4. Asymmetric Expression of Some New Genes May Play Roles in the Formation of the Unique Body Plan of Flatfishes
To investigate the possible roles of new genes on the asymmetric body plan of the Pleuronectoidei, unfortunately, authors lacked two sides’ transcriptome data of starry flounder from same individuals (see Methods). Authors thus tentatively used the transcriptome data from Japanese flounder for differential expression analysis for the 200 Pleuronectoidei-specific new genes which are also present in Japanese flounder (branch 2–4; Figure 3A). By comparing the expression level of left and right side in each stage, authors found that the stage and tissue containing the most number of differentially expressed genes (DEGs) was the pro-metamorphic larva of muscle. In other tissues, only one or zero new genes were significantly differentially expressed. In these DEGs at pro-metamorphic larva of muscle, nine new genes were significantly differentially expressed (p-value < 0.05), eight genes are DNA-mediated new duplicate genes, and one gene is de novo gene (evm.model.Hic_chr_6.523) which has no functional annotation information yet.

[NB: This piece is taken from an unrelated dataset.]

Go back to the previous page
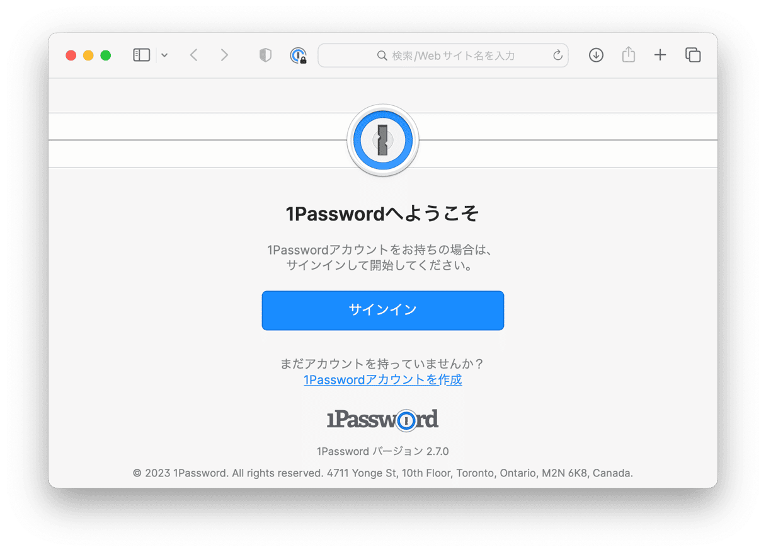The height and width of the screenshot is (552, 766). [x=194, y=55]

Among the new genes with significantly higher expression on the right side, one gene is
Hipk1 (
Figure 3B), which is related to the regulation of eyeball size, lens formation and retinal morphogenesis
[25], and 14 genes were found that belonged to
Hipk gene family in the Pleuronectoidei-specific new genes. The
Hipk gene family were also found to have flatfish-specific expansion in previous study
[26]. Besides, two new genes associated with cell proliferation were also highly expressed on the right side, including
Nlrc3-like [27] (
Figure 3C) and
Trim25 [28] (
Figure 3D). Asymmetric expression of these three new genes may have potential functions in the formation of the asymmetry of the left and right sides of the Japanese flounder.
Figure 3. New genes expressed in Japanese flounder. (
A) Heatmap of expression of 200 Pleuronectoidei-specific new genes which are present in Japanese flounder in left and right side muscle at different development stages, Pre, pre-metamorphic larva; Pro, pro-metamorphic larva; Clim, metamorphic climax larva; Post, post-metamorphic larva. Genes were clustered by hclust
[29]. (
B–
D) Expression level and
p-value of genes
Hipk1,
Nlrc3-like and
Trim25 at the pro-metamorphic larva of muscle.